● **EXTRACTED DATA**
§ §

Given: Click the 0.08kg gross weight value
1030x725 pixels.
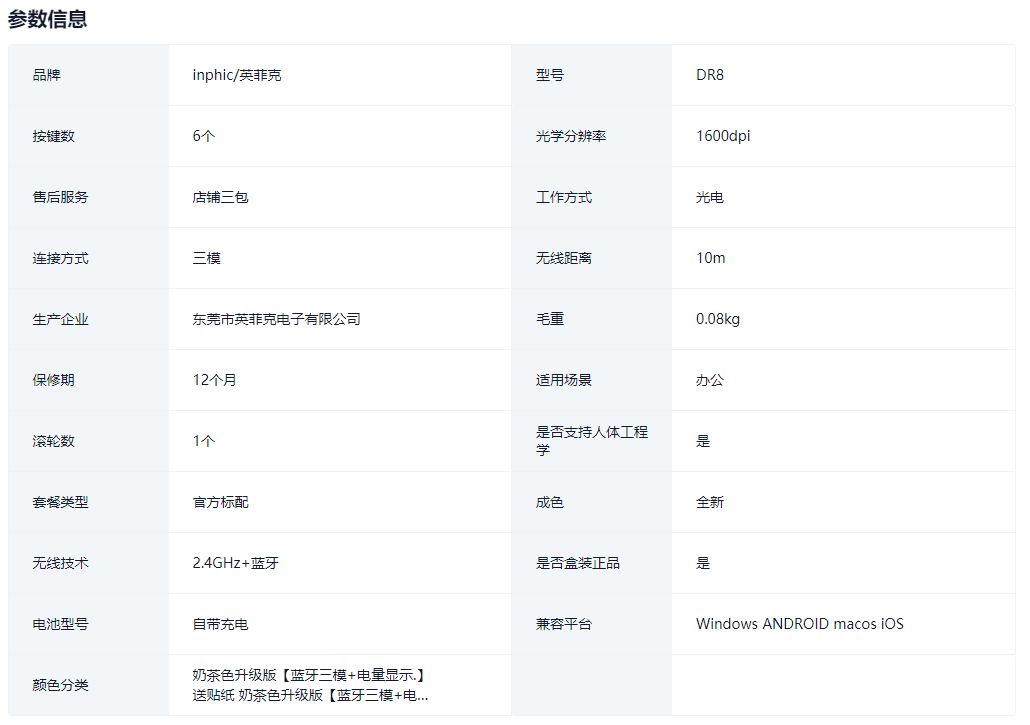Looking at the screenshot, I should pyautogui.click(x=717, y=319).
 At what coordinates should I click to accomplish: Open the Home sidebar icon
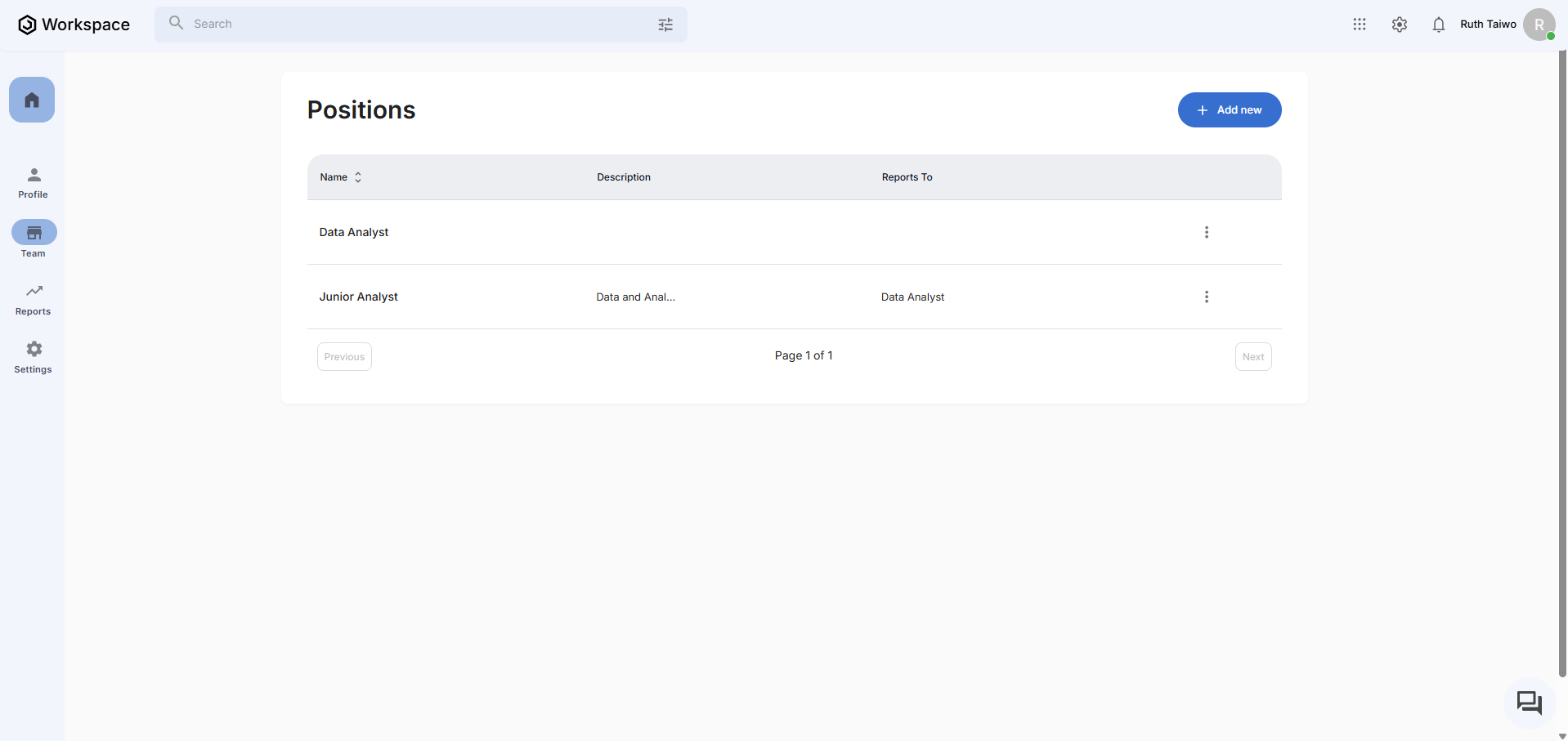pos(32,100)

§ §

Please return the entries above exactly as they appear, but without the pictures.

Given: Click the 0.08kg gross weight value
1030x725 pixels.
Looking at the screenshot, I should pyautogui.click(x=717, y=319).
 At what coordinates should I click to accomplish: Open the Home sidebar icon
pos(32,100)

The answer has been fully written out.